The money came from selling military vehicles to the Nigerian government at up to five times their actual price between 1996 and 1997 and then using the profit to pay bribes to top Nigerian officials, including Abacha and allegedly Colonel Mohammed Buba Marwa, Nigeria's current high commissioner to South Africa and a man touted as a future Nigerian president.

These two men were said to have received $100m (£66m), while Bhojwani's cut of the deal, according to the prosecution, was US$43.9m (£29.4m)…

Bhojwani himself never denied agreeing to overprice the trucks, but in a letter to the court maintained that his profit from the deal was actually around $25m (£16.6m), which grew to $43.9m (£29.4m) as a result of the way he invested it. While acknowledging that what he did was wrong, he said it was impossible to do business in Nigeria during Abacha's reign without paying enormous bribes…

Abacha family sues FG over criminal charge in Geneva
Two sons of the late Sani Abacha Mohammed and Abba, on Wednesday dragged the federal government before a Federal High Court, Abuja challenging the circumstances under which a criminal case was initiated against them in Geneva, Switzerland…

During the investigation, statements were obtained from the Abacha family by the investigative panel led by an Assistant Commissioner of Police, Peter Gana.

However, Mohammed and Abba said they “were not informed that the true purpose for which their statements were sought was to provide evidence for an investigation and their possible prosecution by the states of Jersey, the Authorities of Leichtenstein, United Kingdom, Luxembourg, France, the Bahamas and Switzerland...

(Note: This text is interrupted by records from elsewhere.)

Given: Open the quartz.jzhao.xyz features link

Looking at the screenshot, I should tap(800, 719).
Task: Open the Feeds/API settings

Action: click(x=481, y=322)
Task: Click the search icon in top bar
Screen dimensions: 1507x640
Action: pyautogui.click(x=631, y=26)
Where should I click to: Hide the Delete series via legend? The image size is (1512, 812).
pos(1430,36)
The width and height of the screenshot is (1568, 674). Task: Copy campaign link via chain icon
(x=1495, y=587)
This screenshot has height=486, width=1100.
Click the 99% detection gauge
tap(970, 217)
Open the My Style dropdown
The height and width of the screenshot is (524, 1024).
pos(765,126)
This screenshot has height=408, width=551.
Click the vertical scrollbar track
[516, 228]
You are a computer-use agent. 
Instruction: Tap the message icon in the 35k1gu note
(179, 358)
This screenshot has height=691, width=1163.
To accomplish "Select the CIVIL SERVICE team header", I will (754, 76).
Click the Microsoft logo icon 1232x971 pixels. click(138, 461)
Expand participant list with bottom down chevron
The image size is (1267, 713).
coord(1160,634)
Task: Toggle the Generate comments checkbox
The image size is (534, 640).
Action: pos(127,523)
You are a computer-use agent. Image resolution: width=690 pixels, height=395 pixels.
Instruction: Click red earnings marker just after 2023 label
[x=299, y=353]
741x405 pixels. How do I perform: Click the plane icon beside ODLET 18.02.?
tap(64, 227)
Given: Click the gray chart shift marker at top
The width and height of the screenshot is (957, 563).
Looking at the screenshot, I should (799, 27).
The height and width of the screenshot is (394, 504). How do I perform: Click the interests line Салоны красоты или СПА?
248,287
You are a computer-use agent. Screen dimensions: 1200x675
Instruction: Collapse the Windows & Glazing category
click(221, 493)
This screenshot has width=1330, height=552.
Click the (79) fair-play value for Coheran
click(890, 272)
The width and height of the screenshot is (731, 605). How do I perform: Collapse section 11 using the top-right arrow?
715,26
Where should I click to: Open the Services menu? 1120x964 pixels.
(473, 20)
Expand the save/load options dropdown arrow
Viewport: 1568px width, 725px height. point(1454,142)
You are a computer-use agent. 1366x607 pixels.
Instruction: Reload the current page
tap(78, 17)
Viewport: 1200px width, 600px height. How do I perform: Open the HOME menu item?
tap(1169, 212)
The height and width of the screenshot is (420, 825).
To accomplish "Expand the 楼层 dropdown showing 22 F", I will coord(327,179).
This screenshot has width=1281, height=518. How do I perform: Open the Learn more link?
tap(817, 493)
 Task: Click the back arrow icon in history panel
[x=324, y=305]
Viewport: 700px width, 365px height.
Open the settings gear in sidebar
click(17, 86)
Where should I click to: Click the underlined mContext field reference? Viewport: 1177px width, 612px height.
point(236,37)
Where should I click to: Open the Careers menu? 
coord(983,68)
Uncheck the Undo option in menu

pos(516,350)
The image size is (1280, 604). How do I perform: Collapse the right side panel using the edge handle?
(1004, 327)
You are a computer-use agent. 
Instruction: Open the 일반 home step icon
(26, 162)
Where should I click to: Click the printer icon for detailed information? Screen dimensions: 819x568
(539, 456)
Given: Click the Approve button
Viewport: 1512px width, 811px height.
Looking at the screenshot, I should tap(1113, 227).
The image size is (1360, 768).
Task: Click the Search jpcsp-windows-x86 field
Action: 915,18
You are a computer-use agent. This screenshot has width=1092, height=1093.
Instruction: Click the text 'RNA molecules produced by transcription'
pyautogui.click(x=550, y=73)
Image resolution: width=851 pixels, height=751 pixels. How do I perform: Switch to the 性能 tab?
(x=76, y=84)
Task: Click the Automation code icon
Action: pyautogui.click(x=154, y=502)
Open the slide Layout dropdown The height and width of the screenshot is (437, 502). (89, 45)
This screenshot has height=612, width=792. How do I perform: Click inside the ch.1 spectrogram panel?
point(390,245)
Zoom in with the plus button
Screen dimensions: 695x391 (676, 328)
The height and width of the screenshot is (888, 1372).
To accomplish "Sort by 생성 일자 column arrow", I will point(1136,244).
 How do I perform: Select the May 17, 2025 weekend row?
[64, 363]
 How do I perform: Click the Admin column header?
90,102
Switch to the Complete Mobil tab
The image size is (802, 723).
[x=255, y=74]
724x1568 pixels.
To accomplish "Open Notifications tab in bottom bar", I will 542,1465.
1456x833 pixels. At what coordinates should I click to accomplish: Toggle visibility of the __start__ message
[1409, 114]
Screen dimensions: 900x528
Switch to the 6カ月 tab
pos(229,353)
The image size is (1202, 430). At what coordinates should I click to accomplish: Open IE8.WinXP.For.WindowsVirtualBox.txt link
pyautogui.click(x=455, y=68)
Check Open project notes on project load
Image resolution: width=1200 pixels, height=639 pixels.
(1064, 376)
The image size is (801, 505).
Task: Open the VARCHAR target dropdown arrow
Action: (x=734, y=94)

The Abacha family is aggrieved that government reneged on its promised not to prosecute the family even after they had forfeited some $625,263,187.19 and 70,087,184.93 pounds as well as some assets in line with Decree 53, 1999…

Court rules Abacha son guilty
A Geneva court has sentenced the son of former Nigerian dictator Sani Abacha to a two-year suspended sentence for belonging to a criminal organisation.

Abba Abacha had been appealing against a 2009 guilty verdict on those charges as well as the court seizure of over $400 million in assets linked to his father, who died in 1998…

Abacha, 41, was accused of plundering his country’s accounts while his father was in power in the 1990s.

The court said that he had been part of the family structure set up by his father to pillage Nigerian resources.

According to the lawyer representing Nigeria, Abacha stashed over $400 million in the Bahamas and Luxembourg – assets that will now be confiscated following the court’s decision.

The Nigerian government is expected to ask for the funds to be handed over.